The tasks →
a: Return the part of the article on Todd Rose that opens with the words containing "His conclusion, set" and closes with "the crashes stopped.", copied word for word.
b: Recast the paragraph of the article on Todd Rose that begins "Basing educational practice around the average student" as a short bulleted list that keeps its main facts.
c: Carry the article on Todd Rose forward with a few more paragraphs, picking up right after its final sentence.

Magazine article Times Educational Supplement

TES Talks To.Todd Rose

Magazine article Times Educational Supplement

TES Talks To.Todd Rose

Article excerpt

We are conditioned to believe that comparing students to the 'average' is the best way to improve their attainment. But this Harvard professor tells Joseph Lee that only by recognising individuality can we truly support learning

Before Todd Rose became a Harvard professor, he was an educational failure: a high-school dropout working minimum wage jobs.

After he turned his life around in night school and college, finishing top of his class and winning a graduate school place at Harvard, it became pretty clear that he had not been held back through lack of ability.

So it was natural to ask, how many other students like him were being let down by their schooling? And how could the system do better for them?

Answering those questions has become part of his life's work at Harvard's Laboratory for the Science of the Individual and non-profit organisation the Center for Individual Opportunity.

Deviation from the mean

His conclusion, set out in his recent book The End of Average, is that mass education has relied on crude standardisation. It doesn't reflect students' individuality, but instead a tendency to rank individuals according to their deviation from the mean.

"We're so conditioned to think that the only way you can understand someone is by comparing them to someone else," he says.

Basing educational practice around the average student is critically misleading, he warns, because no one is average. He cites the example of US Air Force pilots, who suffered a spate of unexplained accidents. The cause was eventually traced to the design of the plane's cockpits, which had been based on the average measurements of pilots in 1950. The problem? No individual pilot fitted the average. When they created an individually adjustable cockpit instead, the crashes stopped.

Data block →
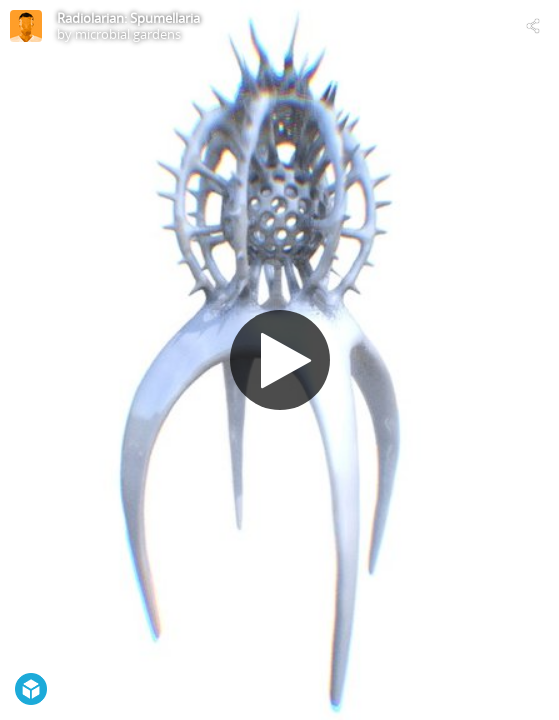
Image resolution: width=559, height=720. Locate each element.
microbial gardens (128, 34)
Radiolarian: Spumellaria (128, 18)
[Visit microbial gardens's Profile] (26, 26)
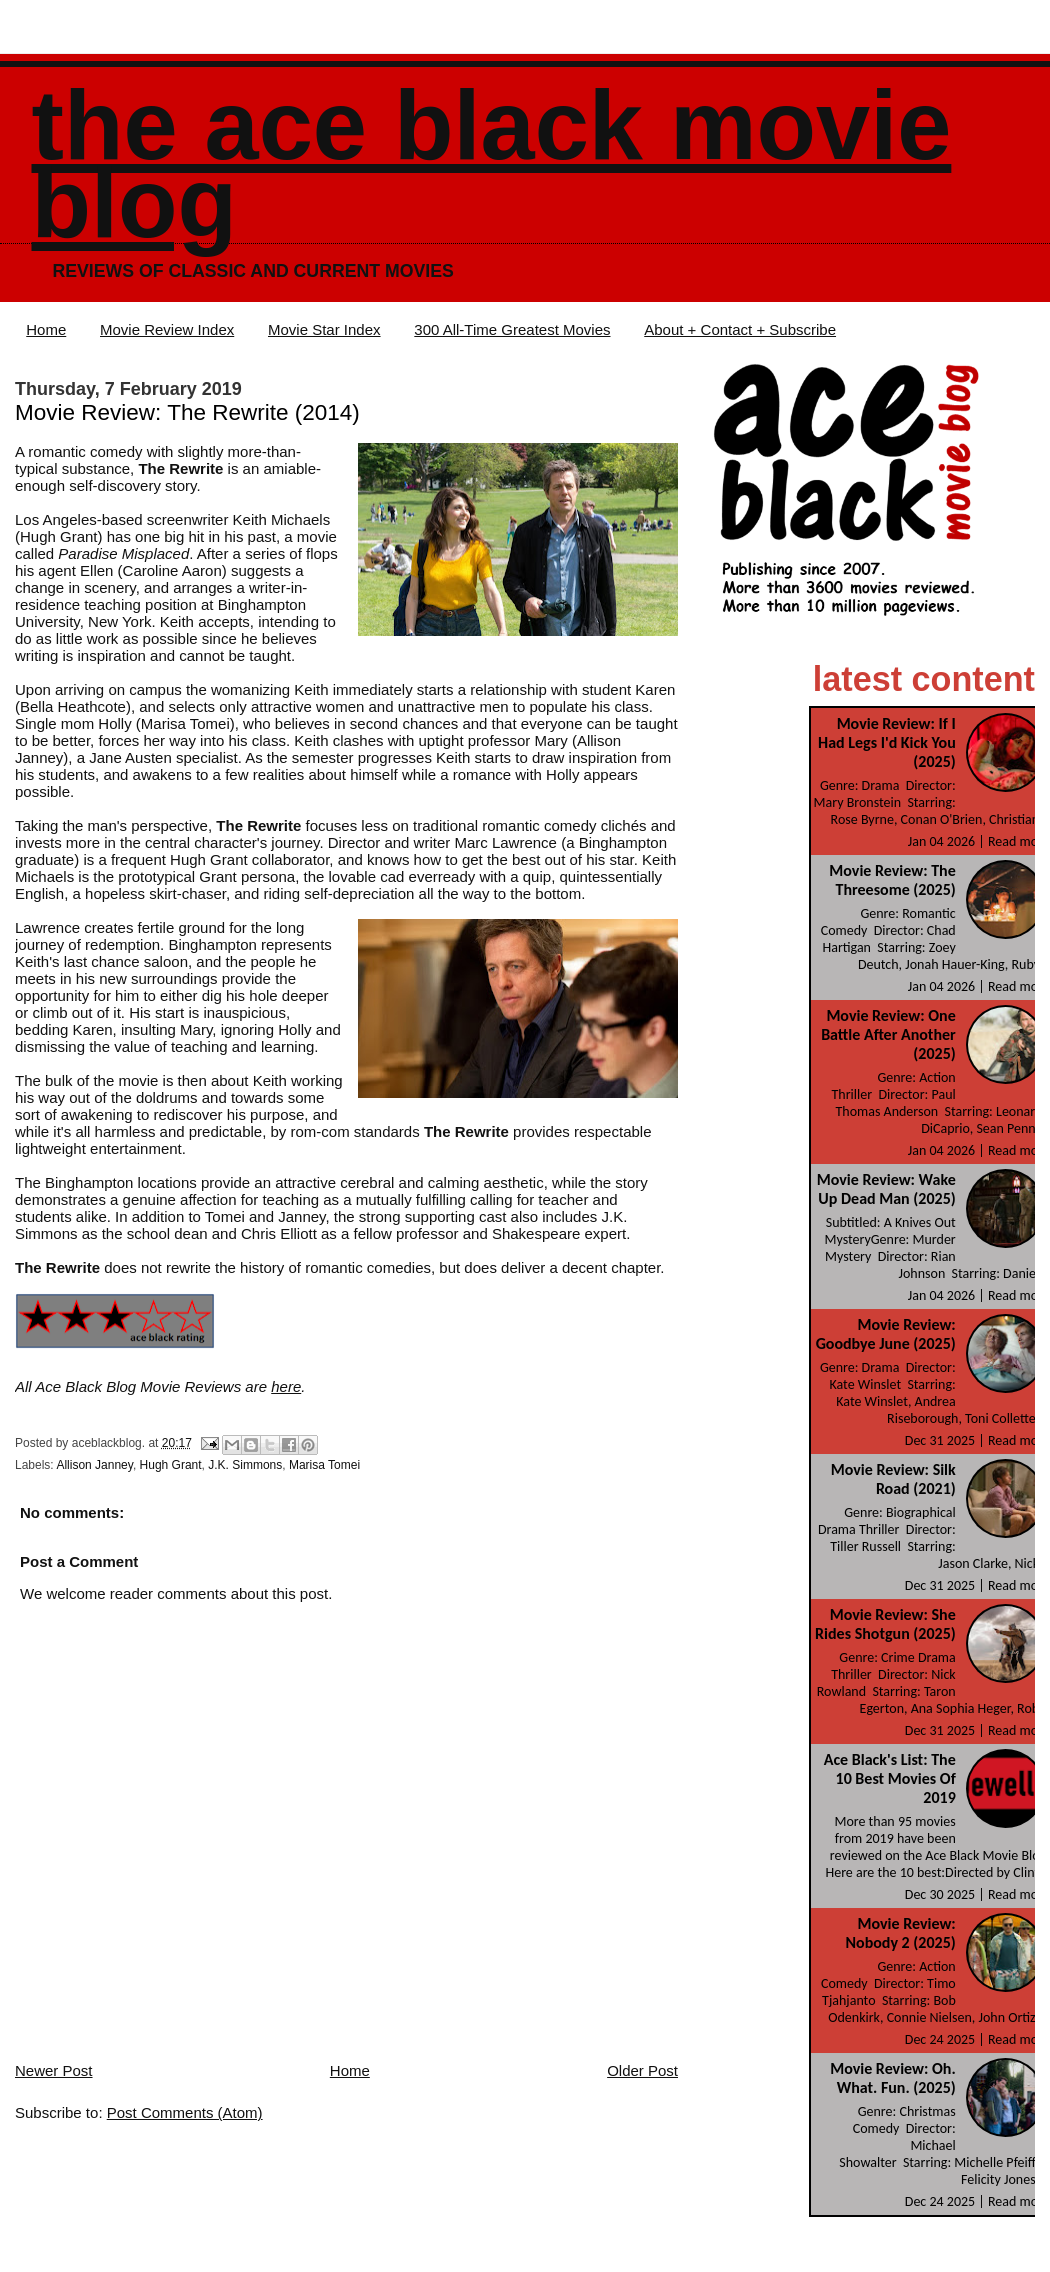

Exercise responses →
a:
His conclusion, set out in his recent book The End of Average, is that mass education has relied on crude standardisation. It doesn't reflect students' individuality, but instead a tendency to rank individuals according to their deviation from the mean.

"We're so conditioned to think that the only way you can understand someone is by comparing them to someone else," he says.

Basing educational practice around the average student is critically misleading, he warns, because no one is average. He cites the example of US Air Force pilots, who suffered a spate of unexplained accidents. The cause was eventually traced to the design of the plane's cockpits, which had been based on the average measurements of pilots in 1950. The problem? No individual pilot fitted the average. When they created an individually adjustable cockpit instead, the crashes stopped.

b:
- Rose warns that basing educational practice on the average student is critically misleading, because no one is average.
- US Air Force pilots suffered a spate of unexplained accidents.
- The cause was traced to cockpits designed on the average measurements of pilots in 1950.
- No individual pilot fitted the average.
- Once individually adjustable cockpits were introduced, the crashes stopped.

c:
Modern data science is revealing that the profiles of individuals are far more complex than averages capture, whether it comes to body measurements or educational performance, Rose argues. Instead, our profiles are "jagged" and highly specific: for example, we might appear average at maths, but actually excel in algebra while at the same time struggling with statistics.

"We know there's no such thing as an average kid," he says. "If you list the attributes that matter, in math class or in the student as a whole, those dimensions just don't correlate with each other. Every kid has this jagged profile."

But our ranking against averages can have dramatic consequences for students' educational experience. Professor Rose contrasts his early experience in college when he was thought to be a low-achieving student with his experience after he begged for a place on the honours programme.

"When I was in the honours programme, I got so many more resources than any other kid at that school got," he says. "Not just material resources but respect and the way that people look at you - that leads to a qualitatively different experience."

Rose proposes three principles to improve our thinking about individuals. The first is this idea of jagged profiles: our strengths and weaknesses are complex and highly specific.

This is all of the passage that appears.